После того как больные поступили под надзор медиков, Даша и Катя сразу оказались не у дел и почувствовали себя неловко и скованно. Им даже не захотелось идти в отведенную для них комнатушку. Но вскоре из райцентра сообщили, что из города вылетел самолет. И вот все, кто помоложе, пешком, а старик Коловоротов с безногим председателем, на санях, цепочкой потянулись к озеру встречать самолет. Навстречу им попался негодующий Егор Джергеев.
— П-панимаис, хоть бы в такие ответственные моменты они старались держаться, как подобает. П-панимаис! — Джергеев угрожающе ворочал глазами и почему-то одно слово произносил по-русски.
— Что случилось? — спросил Маркин в недоумении.
— П-панимаис! Люди дороже золота!.. — Голос Джергеева сорвался, и он решительными шагами направился к клубу.
Так никто и не узнал, чем был возмущен Егор Джергеев. И о нем тут же забыли.
Войдя во двор клуба, Джергеев довольно долго прохаживался между нартами, прикидывал на вес бочонок с маслом, развертывал на снегу и тщательно разглядывал ковры. Затем, еще за дверью сняв с головы свою мохнатую росомашью шапку, он проскользнул в здание клуба, закивал двум сестрам и с придыханием проговорил:
— Я прошу вас, извините меня, пожалуйста, дорогие и уважаемые товарищи… — Он заискивающе улыбался, оскалив неправдоподобно ровные и белые зубы.
Те молча уставились на него, не скрывая своего удивления. Тогда он обратился к сестре из местной больницы.
— Послушай, милая Настя, — вкрадчиво заговорил он, — во дворе я нашел маленький бочонок, в нем немного маслица. И еще там есть два весьма простеньких коврика. Ты не знаешь, случайно, чье это добро?
— Не знаю, — растерянно ответила Настя и повернулась к русской сестре, которая вопросительно поглядывала на них. — Он говорит, какие-то ковры и масло осталось на дворе…
— Мое, мое! Почему там оставили? — всполошился на своей койке Фокин, услышав этот разговор в открытую дверь.

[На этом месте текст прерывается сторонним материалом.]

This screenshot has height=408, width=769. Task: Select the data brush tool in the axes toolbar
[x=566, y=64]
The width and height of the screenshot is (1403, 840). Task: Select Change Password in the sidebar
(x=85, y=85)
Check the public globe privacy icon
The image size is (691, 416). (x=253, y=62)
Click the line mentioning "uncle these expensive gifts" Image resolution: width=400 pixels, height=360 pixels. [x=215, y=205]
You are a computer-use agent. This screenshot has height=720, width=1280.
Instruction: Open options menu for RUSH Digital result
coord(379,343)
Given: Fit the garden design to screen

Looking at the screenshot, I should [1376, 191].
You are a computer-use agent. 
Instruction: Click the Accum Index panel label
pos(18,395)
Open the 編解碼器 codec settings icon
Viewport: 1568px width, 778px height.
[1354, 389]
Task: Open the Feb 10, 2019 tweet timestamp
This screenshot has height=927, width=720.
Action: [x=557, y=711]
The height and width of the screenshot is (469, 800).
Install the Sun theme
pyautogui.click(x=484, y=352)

Джергеев мгновенно разделся и, накинув на себя висевший у двери халат, проскользнул в палату, откуда Фокин взмахом руки звал его к себе.
Джергеев подсел к Фокину и, склонившись над ним, с ходу что-то оживленно зашептал ему. Следом вкатилась толстенькая Настя и попросила Джергеева выйти из палаты. Но больной и его посетитель горячо стали упрашивать сестру, чтобы она дала им возможность поговорить.
— Мы, кажется, никому не мешаем, сестричка, — просил один по-русски.
— Милая деточка Настенька, разреши хоть чуточку нам поговорить, — просил другой по-якутски.
Иванов не обращал на них никакого внимания, он с упоением читал газеты. Попов укрылся с головой одеялом и, по-видимому, крепко спал. Оба врача, целиком ушедшие в заботы об умирающем Калмыкове, не замечали присутствия постороннего человека. Можно было подумать, что встретились давно не видевшиеся друзья. Медсестра Настя посмотрела на них и, решив, что они и в самом деле никому не мешают, вышла. А Фокин с Джергеевым все шептались и шептались. Но вот они закивали головами и пожали друг другу руки.